[Start of Attachment]

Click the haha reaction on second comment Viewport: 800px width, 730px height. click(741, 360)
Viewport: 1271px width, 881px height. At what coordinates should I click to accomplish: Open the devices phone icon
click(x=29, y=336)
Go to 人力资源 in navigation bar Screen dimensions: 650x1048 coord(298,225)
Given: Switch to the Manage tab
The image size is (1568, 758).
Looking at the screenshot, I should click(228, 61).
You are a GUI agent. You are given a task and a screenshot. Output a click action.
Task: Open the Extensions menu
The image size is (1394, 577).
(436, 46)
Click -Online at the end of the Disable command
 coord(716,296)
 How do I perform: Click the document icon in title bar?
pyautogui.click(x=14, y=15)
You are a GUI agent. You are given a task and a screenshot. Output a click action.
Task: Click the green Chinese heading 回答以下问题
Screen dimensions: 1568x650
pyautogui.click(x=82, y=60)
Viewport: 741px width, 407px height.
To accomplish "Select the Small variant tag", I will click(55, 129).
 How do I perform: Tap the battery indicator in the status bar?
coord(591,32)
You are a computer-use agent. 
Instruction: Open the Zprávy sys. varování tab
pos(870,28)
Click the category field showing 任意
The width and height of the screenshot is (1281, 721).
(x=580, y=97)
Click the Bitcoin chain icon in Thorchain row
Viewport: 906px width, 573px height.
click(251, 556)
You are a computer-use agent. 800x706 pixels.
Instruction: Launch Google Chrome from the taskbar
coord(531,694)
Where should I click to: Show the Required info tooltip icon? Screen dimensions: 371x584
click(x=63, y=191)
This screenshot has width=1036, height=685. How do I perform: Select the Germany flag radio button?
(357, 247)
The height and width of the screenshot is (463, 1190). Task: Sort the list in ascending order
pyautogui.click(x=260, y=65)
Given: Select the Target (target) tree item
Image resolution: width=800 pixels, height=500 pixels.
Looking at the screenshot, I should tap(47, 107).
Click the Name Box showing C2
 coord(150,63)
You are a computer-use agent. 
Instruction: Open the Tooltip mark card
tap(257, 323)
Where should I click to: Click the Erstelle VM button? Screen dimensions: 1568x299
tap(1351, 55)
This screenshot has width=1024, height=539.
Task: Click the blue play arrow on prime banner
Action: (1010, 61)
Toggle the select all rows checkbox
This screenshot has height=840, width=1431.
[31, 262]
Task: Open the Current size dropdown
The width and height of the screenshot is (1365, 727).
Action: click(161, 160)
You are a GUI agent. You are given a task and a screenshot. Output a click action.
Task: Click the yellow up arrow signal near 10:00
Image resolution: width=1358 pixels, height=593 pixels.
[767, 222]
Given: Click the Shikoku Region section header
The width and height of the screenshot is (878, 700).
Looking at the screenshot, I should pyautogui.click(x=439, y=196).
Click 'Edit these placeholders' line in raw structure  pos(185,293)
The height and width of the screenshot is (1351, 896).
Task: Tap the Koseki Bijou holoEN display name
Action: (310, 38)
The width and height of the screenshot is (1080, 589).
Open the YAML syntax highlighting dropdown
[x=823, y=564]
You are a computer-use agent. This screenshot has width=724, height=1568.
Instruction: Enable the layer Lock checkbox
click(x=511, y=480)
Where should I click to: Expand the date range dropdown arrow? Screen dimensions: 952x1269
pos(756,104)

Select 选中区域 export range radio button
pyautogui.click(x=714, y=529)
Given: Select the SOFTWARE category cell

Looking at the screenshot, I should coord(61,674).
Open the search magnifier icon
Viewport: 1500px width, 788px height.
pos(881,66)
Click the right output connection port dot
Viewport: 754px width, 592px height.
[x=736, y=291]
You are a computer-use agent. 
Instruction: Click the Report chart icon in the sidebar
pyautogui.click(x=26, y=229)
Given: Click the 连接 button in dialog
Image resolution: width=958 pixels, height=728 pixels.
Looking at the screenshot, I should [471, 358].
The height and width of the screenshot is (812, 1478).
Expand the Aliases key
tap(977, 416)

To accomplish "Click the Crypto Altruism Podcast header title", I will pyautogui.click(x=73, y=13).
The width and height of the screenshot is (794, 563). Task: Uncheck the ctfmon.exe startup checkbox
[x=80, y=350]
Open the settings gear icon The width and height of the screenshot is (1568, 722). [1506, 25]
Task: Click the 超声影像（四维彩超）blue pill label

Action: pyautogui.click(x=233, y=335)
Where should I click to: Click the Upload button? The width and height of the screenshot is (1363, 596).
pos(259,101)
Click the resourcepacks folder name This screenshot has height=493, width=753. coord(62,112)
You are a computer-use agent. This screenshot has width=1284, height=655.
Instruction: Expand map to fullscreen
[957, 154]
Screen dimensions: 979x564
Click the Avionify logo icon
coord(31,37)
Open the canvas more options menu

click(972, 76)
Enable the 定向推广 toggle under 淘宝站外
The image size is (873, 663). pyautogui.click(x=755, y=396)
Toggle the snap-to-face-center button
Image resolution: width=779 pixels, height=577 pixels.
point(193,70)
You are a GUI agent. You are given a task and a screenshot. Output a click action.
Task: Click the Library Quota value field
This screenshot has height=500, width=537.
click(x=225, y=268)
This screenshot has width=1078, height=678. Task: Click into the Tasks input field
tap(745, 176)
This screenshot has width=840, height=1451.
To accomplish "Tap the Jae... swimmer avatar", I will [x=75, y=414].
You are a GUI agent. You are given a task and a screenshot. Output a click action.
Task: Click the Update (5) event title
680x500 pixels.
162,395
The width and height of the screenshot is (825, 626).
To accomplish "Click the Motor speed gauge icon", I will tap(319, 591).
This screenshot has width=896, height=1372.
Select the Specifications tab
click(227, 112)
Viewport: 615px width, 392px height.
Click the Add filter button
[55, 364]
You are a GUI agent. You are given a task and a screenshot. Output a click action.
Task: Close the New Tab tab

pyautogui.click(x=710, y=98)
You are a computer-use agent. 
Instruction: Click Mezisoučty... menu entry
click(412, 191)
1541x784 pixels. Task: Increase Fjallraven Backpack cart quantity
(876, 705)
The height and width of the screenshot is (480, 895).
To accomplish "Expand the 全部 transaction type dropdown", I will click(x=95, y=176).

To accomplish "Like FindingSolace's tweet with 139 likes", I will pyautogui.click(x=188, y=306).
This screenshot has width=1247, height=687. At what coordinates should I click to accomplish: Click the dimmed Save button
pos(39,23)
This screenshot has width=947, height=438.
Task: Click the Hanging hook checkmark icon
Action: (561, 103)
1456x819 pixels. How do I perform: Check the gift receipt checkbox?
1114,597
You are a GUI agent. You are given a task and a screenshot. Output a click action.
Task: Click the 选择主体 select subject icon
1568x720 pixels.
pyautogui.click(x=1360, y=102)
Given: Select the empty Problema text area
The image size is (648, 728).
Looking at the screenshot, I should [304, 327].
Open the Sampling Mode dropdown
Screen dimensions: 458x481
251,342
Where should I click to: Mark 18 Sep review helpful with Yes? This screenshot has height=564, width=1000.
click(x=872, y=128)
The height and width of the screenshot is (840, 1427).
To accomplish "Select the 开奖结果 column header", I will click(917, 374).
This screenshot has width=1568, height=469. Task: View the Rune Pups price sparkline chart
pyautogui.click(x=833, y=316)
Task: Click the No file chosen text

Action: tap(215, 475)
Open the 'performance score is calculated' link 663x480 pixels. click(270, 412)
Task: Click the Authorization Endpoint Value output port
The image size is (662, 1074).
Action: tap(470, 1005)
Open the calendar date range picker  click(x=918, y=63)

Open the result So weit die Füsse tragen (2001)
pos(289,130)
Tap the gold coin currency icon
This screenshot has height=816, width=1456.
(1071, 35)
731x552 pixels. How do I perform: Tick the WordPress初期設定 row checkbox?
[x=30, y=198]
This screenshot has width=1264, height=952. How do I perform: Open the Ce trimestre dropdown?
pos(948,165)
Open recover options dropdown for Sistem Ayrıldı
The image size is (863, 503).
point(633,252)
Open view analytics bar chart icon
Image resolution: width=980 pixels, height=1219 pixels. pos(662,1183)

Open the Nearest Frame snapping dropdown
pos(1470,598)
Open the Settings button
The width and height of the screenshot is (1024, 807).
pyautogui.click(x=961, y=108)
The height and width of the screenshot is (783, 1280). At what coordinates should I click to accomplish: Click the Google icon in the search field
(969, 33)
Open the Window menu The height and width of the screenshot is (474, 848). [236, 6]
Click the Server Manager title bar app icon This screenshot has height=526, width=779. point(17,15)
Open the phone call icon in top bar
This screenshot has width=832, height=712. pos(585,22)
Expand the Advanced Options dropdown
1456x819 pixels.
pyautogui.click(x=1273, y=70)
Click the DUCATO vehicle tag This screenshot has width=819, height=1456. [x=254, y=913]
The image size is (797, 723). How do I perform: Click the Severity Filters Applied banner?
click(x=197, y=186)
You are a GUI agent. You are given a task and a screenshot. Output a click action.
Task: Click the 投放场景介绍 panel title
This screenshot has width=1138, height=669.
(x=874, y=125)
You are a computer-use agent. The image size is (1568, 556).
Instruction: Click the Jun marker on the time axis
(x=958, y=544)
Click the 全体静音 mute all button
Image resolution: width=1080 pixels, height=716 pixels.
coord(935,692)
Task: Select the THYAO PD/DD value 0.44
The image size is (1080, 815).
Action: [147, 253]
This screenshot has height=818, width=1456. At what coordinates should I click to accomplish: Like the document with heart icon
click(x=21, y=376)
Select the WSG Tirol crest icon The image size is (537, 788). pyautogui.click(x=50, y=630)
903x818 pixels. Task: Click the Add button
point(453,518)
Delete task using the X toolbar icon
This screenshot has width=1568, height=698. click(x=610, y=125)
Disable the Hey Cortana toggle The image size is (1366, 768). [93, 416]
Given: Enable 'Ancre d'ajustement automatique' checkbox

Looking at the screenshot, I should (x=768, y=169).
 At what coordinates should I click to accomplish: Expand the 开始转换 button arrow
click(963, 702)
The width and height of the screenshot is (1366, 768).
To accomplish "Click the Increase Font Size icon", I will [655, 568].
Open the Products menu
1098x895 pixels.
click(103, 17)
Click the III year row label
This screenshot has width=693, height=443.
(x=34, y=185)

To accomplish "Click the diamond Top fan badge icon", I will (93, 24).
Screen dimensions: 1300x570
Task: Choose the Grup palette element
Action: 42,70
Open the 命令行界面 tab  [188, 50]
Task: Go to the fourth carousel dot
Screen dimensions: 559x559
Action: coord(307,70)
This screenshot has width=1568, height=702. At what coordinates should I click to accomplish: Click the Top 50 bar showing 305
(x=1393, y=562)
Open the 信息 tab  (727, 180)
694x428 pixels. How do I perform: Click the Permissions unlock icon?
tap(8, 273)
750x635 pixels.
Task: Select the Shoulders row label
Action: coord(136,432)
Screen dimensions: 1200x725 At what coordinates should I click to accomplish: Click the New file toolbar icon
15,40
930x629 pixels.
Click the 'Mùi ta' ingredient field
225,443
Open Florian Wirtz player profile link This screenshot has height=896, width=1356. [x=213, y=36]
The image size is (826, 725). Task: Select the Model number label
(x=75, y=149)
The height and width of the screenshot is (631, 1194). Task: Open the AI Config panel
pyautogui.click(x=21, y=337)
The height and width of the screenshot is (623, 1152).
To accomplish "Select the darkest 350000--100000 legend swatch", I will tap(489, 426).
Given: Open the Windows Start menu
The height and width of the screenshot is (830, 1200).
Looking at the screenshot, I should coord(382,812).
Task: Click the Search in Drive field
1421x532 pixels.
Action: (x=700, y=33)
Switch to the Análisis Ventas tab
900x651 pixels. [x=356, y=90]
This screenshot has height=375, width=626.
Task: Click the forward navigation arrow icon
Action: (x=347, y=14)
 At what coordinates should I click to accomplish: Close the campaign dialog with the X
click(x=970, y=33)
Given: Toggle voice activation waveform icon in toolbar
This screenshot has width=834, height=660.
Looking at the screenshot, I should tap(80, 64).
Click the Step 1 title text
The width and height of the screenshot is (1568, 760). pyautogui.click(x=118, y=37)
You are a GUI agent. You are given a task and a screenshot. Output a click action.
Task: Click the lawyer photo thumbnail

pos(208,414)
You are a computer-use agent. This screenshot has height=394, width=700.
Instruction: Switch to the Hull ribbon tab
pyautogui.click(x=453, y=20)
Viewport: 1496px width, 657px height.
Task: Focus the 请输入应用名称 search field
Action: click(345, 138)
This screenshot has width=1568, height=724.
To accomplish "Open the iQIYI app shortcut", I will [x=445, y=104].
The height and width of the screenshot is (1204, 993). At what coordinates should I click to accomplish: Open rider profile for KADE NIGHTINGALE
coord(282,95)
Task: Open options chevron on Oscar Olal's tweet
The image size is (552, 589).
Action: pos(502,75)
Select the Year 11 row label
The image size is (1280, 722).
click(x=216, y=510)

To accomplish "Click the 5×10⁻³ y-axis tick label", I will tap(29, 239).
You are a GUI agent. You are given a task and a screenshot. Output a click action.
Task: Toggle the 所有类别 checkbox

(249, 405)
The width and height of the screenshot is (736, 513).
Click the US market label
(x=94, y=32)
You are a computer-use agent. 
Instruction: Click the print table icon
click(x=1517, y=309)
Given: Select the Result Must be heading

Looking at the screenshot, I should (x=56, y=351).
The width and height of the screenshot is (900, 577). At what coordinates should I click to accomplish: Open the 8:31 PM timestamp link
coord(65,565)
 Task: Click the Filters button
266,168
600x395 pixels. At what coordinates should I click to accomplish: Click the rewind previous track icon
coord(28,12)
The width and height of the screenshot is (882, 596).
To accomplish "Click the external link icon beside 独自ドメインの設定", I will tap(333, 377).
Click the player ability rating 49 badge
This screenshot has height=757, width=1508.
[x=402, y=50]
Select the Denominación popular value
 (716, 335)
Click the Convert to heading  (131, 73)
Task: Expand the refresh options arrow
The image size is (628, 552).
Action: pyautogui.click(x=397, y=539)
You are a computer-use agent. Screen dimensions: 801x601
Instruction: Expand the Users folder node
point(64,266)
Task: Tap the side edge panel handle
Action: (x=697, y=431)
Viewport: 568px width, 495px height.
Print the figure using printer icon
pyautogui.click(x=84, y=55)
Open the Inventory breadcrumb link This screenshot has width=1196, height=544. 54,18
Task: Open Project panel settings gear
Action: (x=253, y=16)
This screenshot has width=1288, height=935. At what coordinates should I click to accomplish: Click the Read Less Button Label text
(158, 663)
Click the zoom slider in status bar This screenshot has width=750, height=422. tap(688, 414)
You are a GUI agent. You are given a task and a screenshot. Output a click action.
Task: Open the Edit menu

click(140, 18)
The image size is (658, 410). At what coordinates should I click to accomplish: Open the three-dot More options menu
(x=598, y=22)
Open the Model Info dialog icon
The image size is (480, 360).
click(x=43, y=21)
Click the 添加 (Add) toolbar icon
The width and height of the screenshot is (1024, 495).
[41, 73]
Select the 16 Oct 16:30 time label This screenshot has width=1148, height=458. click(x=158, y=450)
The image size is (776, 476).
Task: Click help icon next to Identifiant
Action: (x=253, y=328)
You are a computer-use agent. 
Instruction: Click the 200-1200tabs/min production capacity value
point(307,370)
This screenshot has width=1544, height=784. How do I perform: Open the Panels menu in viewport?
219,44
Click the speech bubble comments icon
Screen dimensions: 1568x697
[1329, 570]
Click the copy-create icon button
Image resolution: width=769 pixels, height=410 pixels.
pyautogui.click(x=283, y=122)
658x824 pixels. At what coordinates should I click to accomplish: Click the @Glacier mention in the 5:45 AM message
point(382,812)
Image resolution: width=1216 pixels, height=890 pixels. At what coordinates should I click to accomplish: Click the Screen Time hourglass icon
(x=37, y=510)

[End of Attachment]

DIRECTIONS FOR THIS TASK
From the records above, transcribe without alteration every line from the one with "Click the Server" to the one with "Click the DUCATO", inclusive.

RESPONSE
Click the Server Manager title bar app icon This screenshot has height=526, width=779. point(17,15)
Open the phone call icon in top bar
This screenshot has width=832, height=712. pos(585,22)
Expand the Advanced Options dropdown
1456x819 pixels.
pyautogui.click(x=1273, y=70)
Click the DUCATO vehicle tag This screenshot has width=819, height=1456. [x=254, y=913]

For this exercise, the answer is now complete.